• CHALLENGE:
Copy the items below verbatim, from the line that contains "Locate an element" through the end of the items, leaving out the pictures.

• RECORDS SUPPLIED:
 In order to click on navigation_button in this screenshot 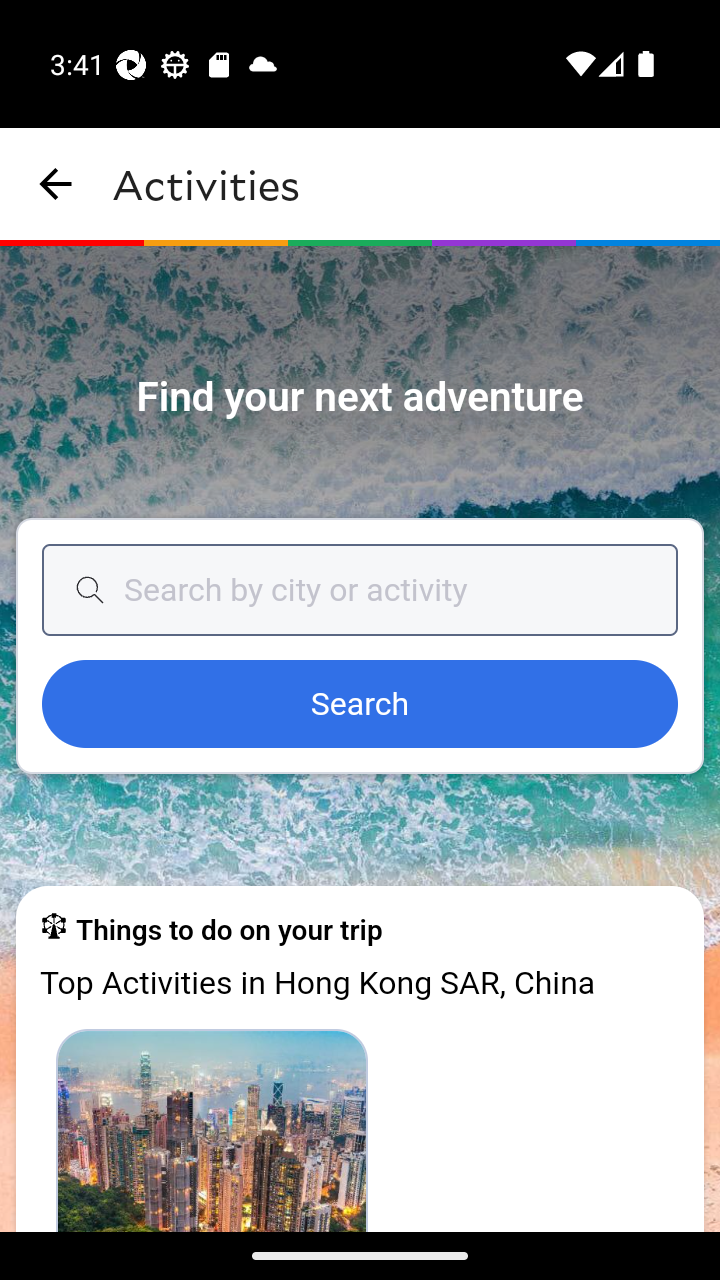, I will do `click(56, 184)`.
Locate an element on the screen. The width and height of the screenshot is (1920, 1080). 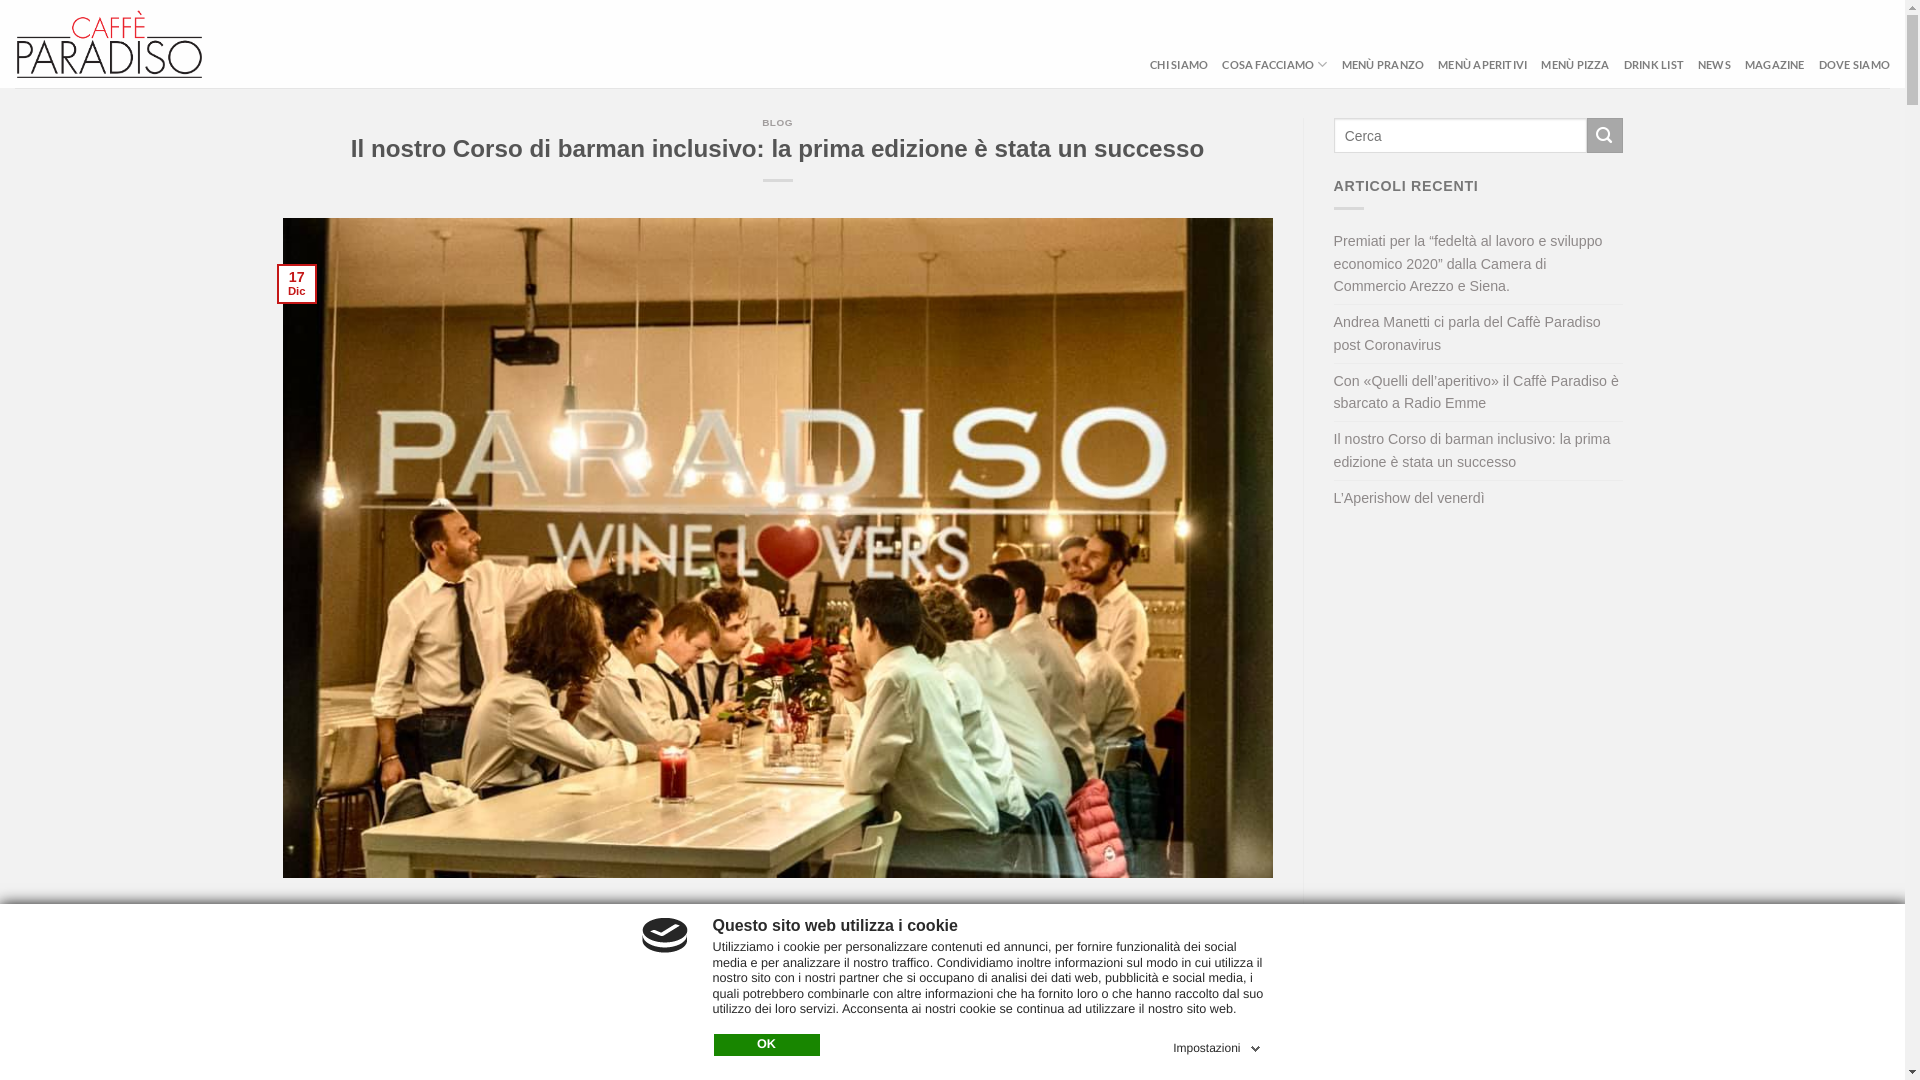
BLOG is located at coordinates (778, 122).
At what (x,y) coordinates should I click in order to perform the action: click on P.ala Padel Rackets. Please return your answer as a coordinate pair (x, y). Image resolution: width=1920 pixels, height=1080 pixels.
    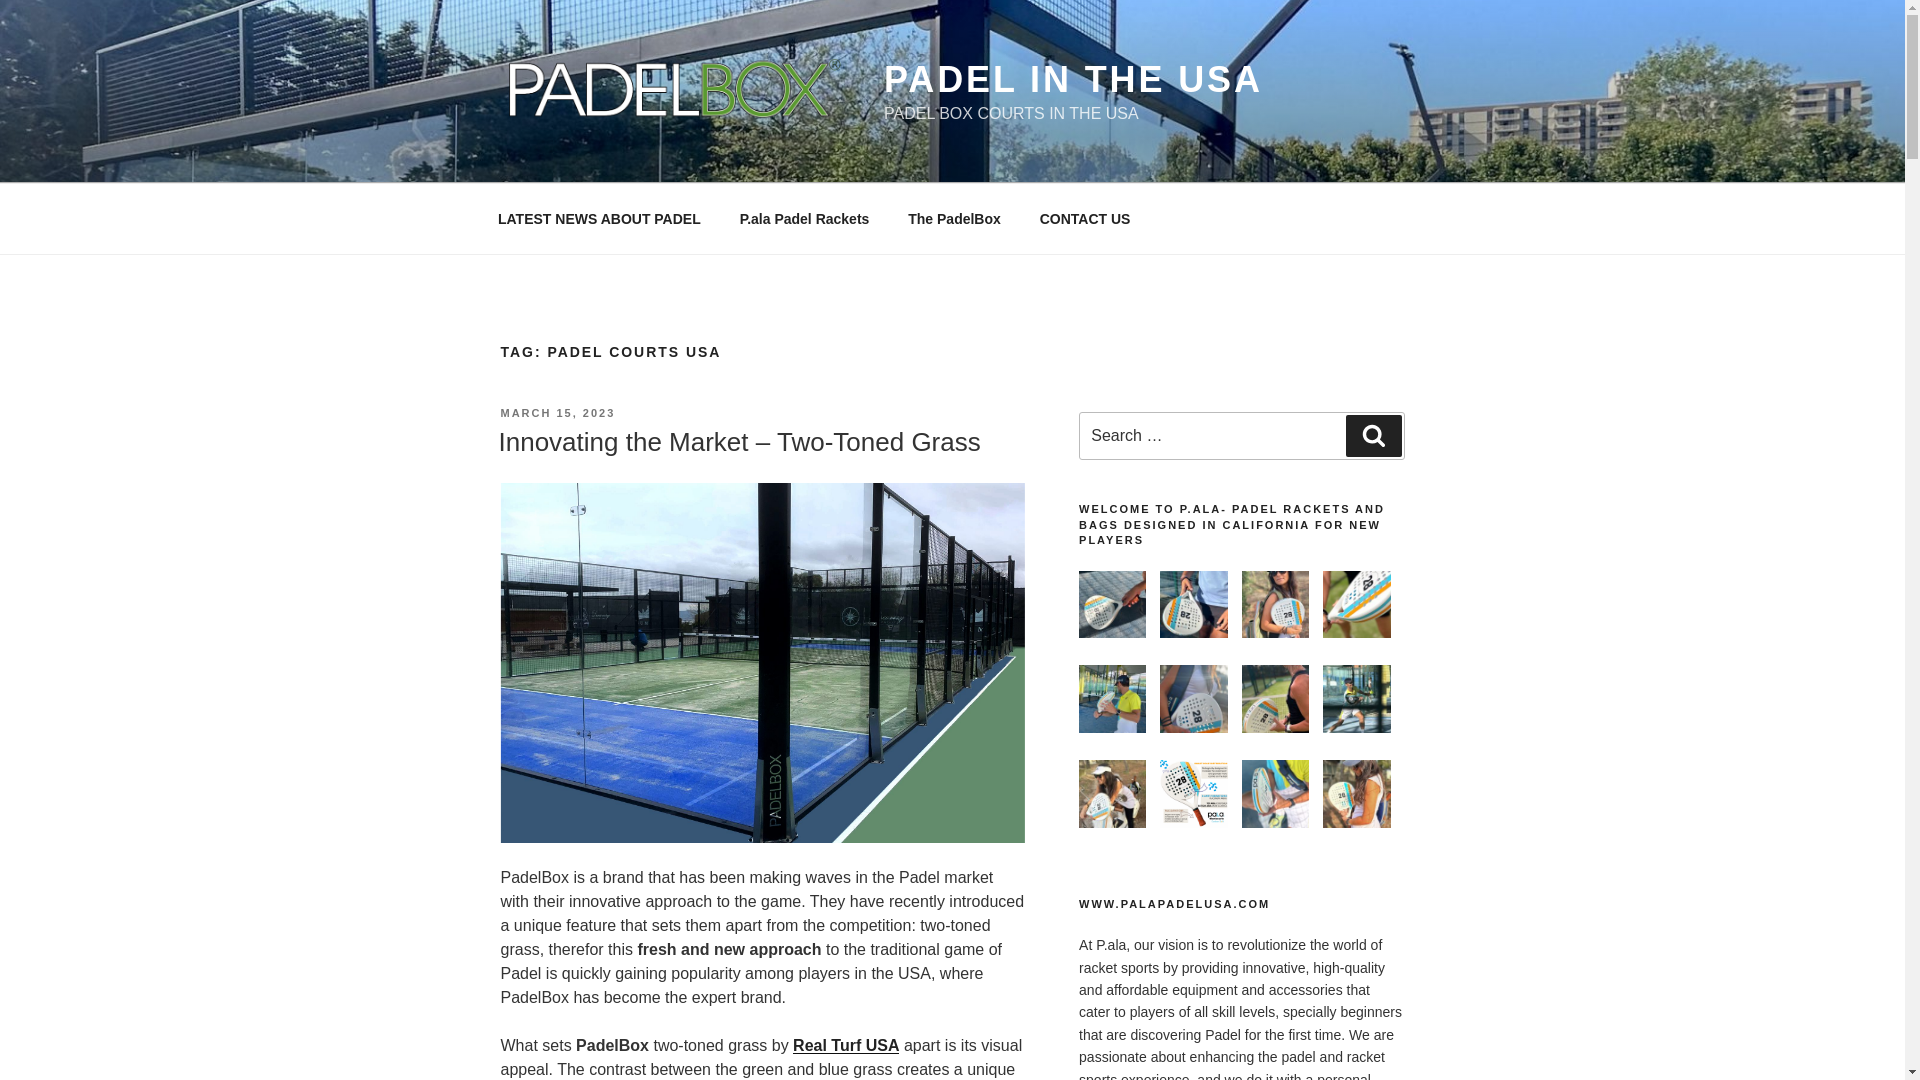
    Looking at the image, I should click on (804, 218).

• SOLUTION FOR THIS TASK:
Locate an element on the screen. The width and height of the screenshot is (1920, 1080). 
BLOG is located at coordinates (778, 122).
At what (x,y) coordinates should I click in order to perform the action: click on P.ala Padel Rackets. Please return your answer as a coordinate pair (x, y). Image resolution: width=1920 pixels, height=1080 pixels.
    Looking at the image, I should click on (804, 218).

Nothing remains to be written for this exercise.